Work instruction:
Repeat precisely the line in which "You are a computer-use agent." occurs and all lines that follow it in the entries below. Pictures must be omitted.

*** Opening of Provided data ***

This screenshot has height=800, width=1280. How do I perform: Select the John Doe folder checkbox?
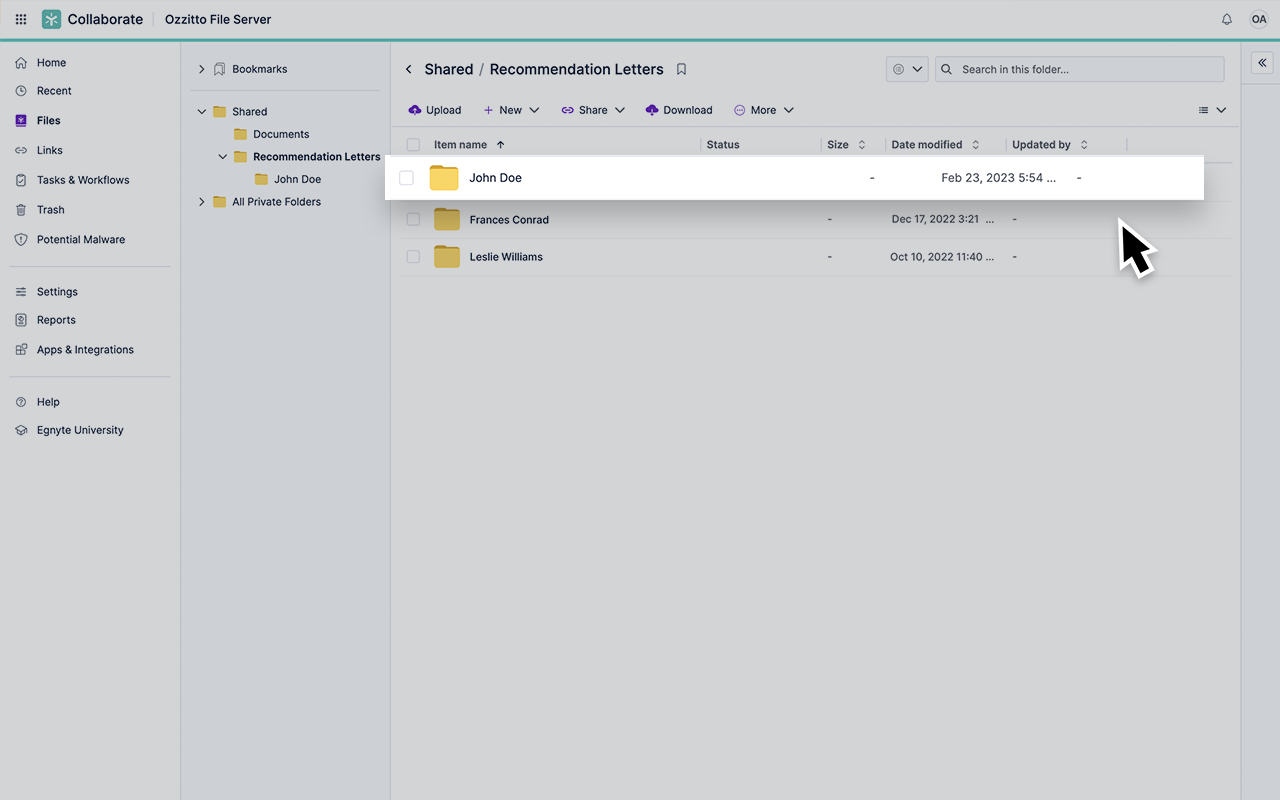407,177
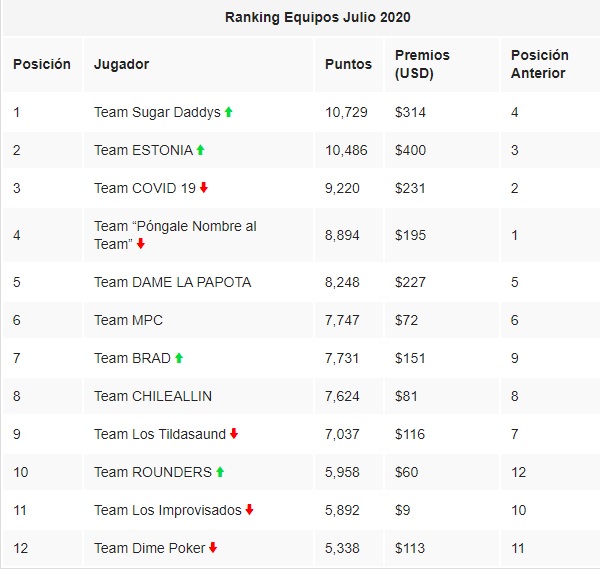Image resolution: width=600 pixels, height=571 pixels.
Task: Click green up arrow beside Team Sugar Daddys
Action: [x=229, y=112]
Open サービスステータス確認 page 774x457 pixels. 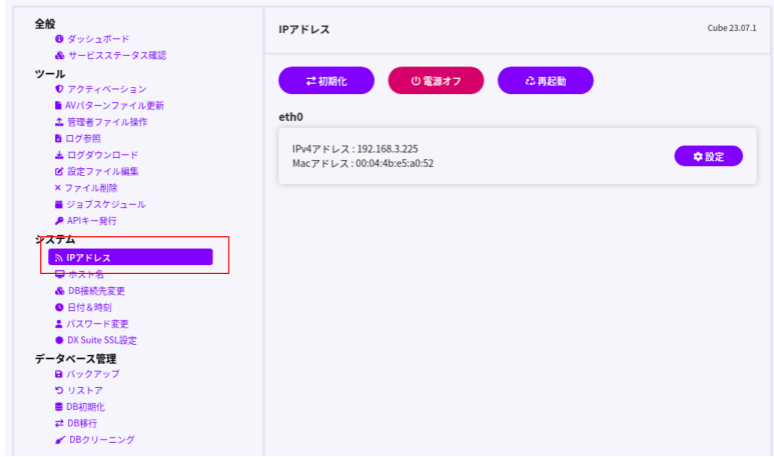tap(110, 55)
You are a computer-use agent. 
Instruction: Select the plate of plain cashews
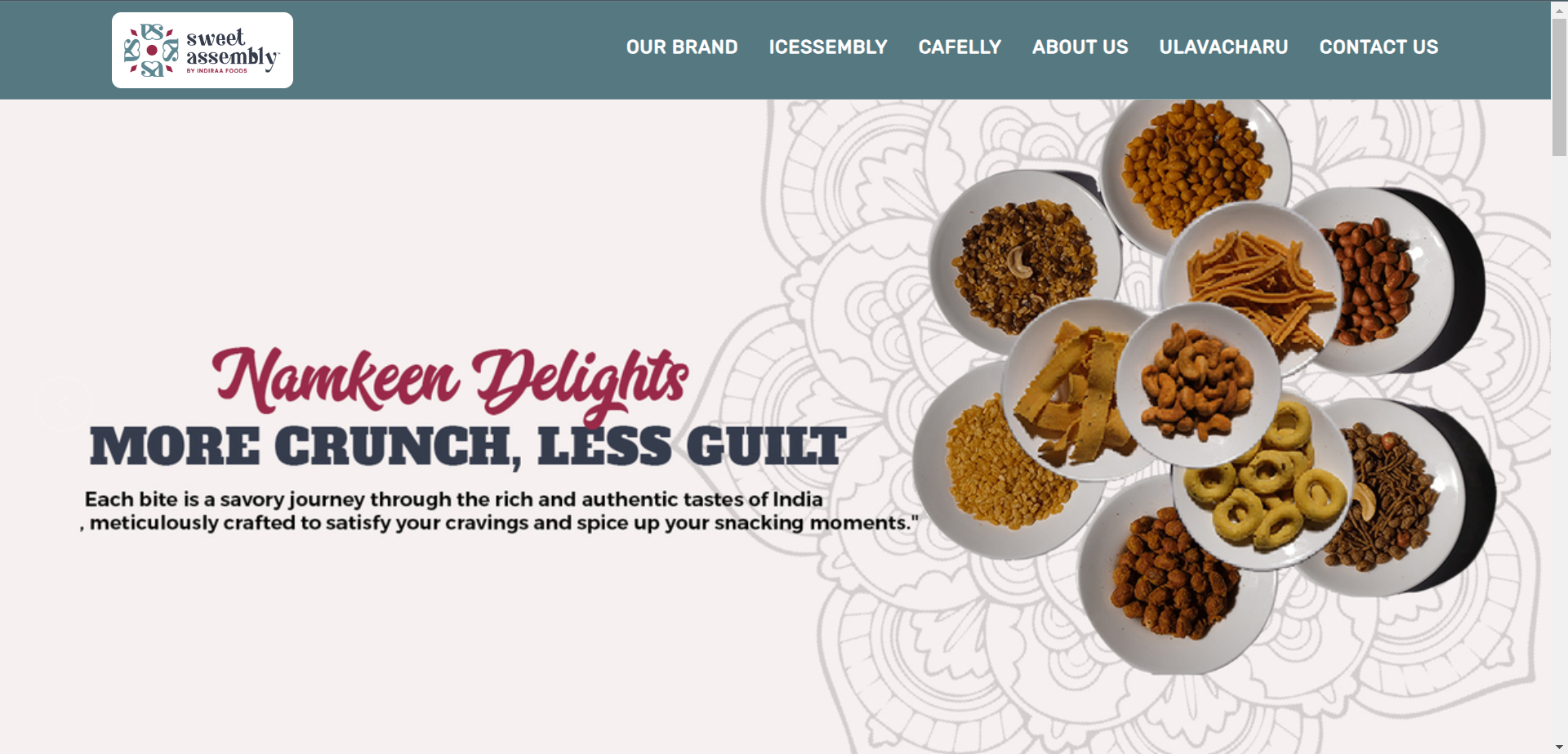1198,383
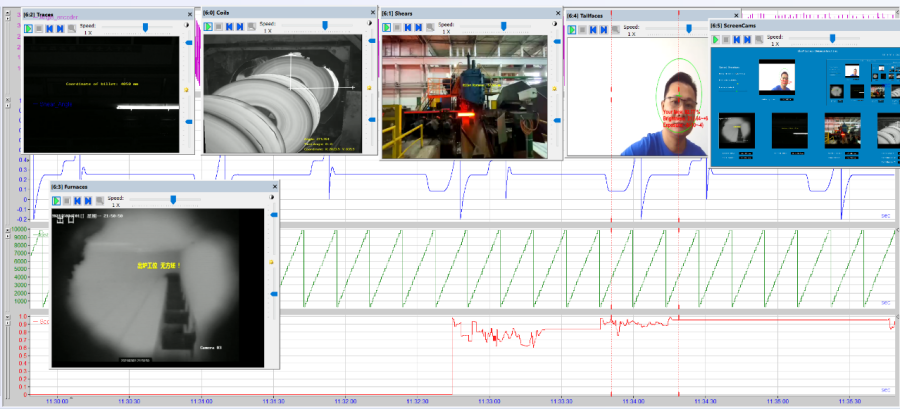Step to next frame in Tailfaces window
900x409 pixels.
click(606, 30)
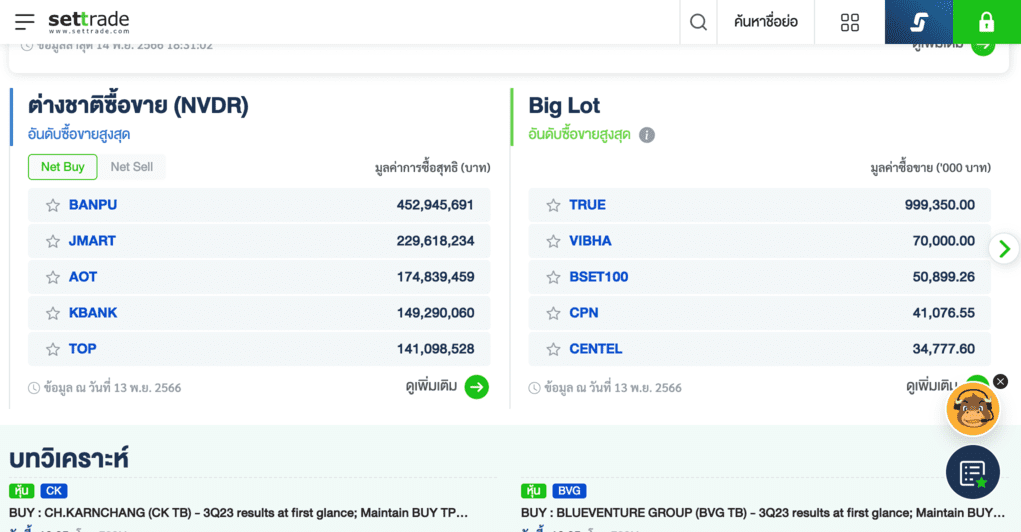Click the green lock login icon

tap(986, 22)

*** Close of Provided data ***

Response box:
You are a computer-use agent. 
Instruction: Select the plate of plain cashews
1198,383
Step to next frame in Tailfaces window
900x409 pixels.
click(606, 30)
Click the green lock login icon

tap(986, 22)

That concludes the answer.